Au-delà de Kos elle-même, de nombreuses excursions en bateau permettent de découvrir des îlots voisins ou des ports situés sur la côte turque toute proche, selon les formalités et les liaisons proposées. Sur l’île, les activités mêlent baignades, bains de soleil, sports nautiques, visites historiques et découvertes gastronomiques. La cuisine locale met en avant poissons, fruits de mer, huile d’olive, légumes du potager, fromages grecs et vins de la région, servis dans des tavernes de bord de plage comme dans des restaurants plus urbains. Entre journées passées à la mer, promenades en ville, apéritifs au port et soirées dans les villages, Kos offre une expérience complète de l’île égéenne, à la fois balnéaire et culturelle.

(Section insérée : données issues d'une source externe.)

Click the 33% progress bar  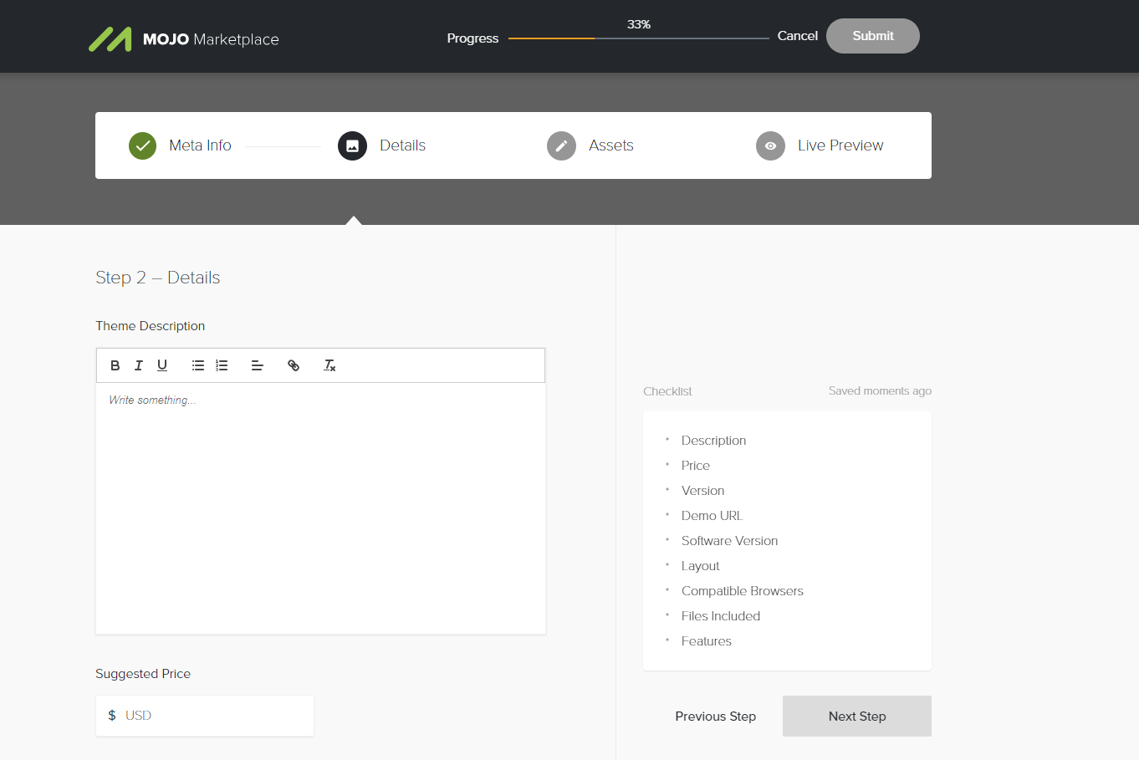(638, 37)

1. Quelle est la meilleure période pour visiter Kos ? La période la plus agréable s’étend en général de mai à octobre, avec un pic de chaleur et d’animation en juillet et août. Le printemps et le début de l’automne sont appréciés pour les températures plus douces, une mer déjà agréable pour la baignade et une fréquentation un peu moins intense que cœur d’été. 2. Comment se rendre à Kos ? Kos est accessible en avion via l’aéroport international de Kos-Hippocrate, relié à plusieurs villes européennes en haute saison et à Athènes ou Thessalonique le reste de l’année. L’île est également desservie par des ferries en provenance du Pirée (Athènes) et d’autres îles du Dodécanèse. Une fois sur place, bus, taxis, location de voiture ou de scooter permettent de rejoindre facilement les principaux secteurs. 3. Quelles sont les plages les plus connues de Kos ? Parmi les plages les plus fréquentées, on peut citer celles situées le long de la côte nord et nord-ouest, ainsi que les plages proches de Kefalos au sud-ouest, souvent réputées pour la clarté de leurs eaux. Certaines zones sont très aménagées, avec transats, tavernes et activités nautiques, tandis que d’autres segments de côte conservent un caractère plus naturel ou plus calme. 4. Y a-t-il beaucoup de vestiges à visiter sur l’île ? Oui, Kos possède un patrimoine antique et médiéval important. L’Asclépiéion, les ruines et mosaïques antiques proches de la ville de Kos, le château des Chevaliers, ainsi que divers vestiges disséminés dans la ville et ses environs témoignent des différentes périodes de l’histoire de l’île. Ces visites peuvent facilement se combiner avec des journées de plage, le tout à courte distance. 5. Kos convient-elle à un voyage en famille ? L’île se prête bien à un séjour en famille, avec de nombreuses plages à faible pente, des hébergements variés, des restaurants accueillants et un climat globalement ensoleillé. La possibilité d’alterner baignades, petites balades, visites de sites et moments de détente en bord de mer en fait une destination accessible, à condition bien sûr de tenir compte de la chaleur estivale et de prévoir chapeau, crème solaire et pauses à l’ombre.